The lieutenant knelt down in front of the burdened parent. Curiosity more than judgment in his lopsided smile. “How ‘bout we start at the beginning? Who are you? Why are you in this barn? What’s with all the kids?”
“My name is Qiangde Yudha. These are my sons. We… got lost. I found the barn late last night and took advantage of the hay and the goat’s milk to feed the babies. I was planning to pay the owners for the use of their goat’s milk this morning. I’m sorry for the intrusion.”
“Why were you lost?”
“It’s a complicated story,” Rogue admitted, suddenly anxious and distracted thinking of his wife again… and realizing that he didn't have any way to prove that he was who he said he was without her or the traveling papers stowed in his luggage back at the temple.

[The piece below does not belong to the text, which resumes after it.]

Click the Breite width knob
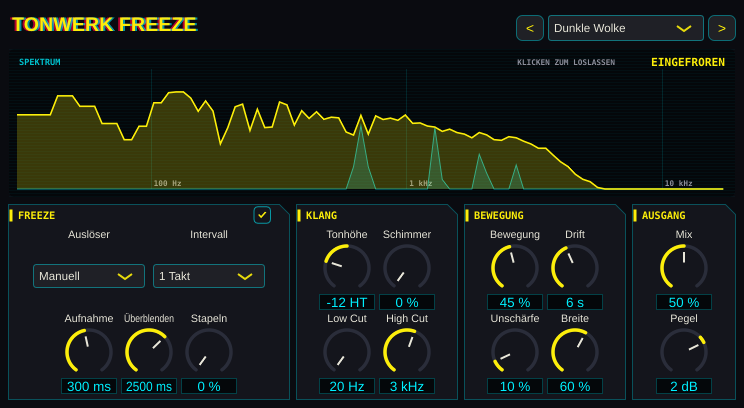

“I’ve got time,” the lieutenant insisted. He dropped to sit cross-legged in front of Rogue, and gave an encouraging nod.
“The babies are hungry,” Rogue deflected. “Can I feed them first?”
“The small ones are a little young for goat’s milk, aren’t they?” the other soldier piped up, and the lieutenant glanced up at his comrade in surprise. “Sorry. They just seem young to be weaned. My wife is particular about these things.”
“You’re right,” Rogue agreed. “Ideally, they would be fed by their nurses.”
“And where are their nurses at?”
“It’s complicated,” Rogue stated once again.
“Iugis,” the lieutenant called, and the man with the pitchfork stepped forward, “get the man some milk and bread for the little ones.”
“I can pay for it,” Rogue hastily added.
“No need,” Iugis said gruffly and gave a nod to the girl, presumably his daughter, who left in a rush. “Robur, would you milk Barba, please?”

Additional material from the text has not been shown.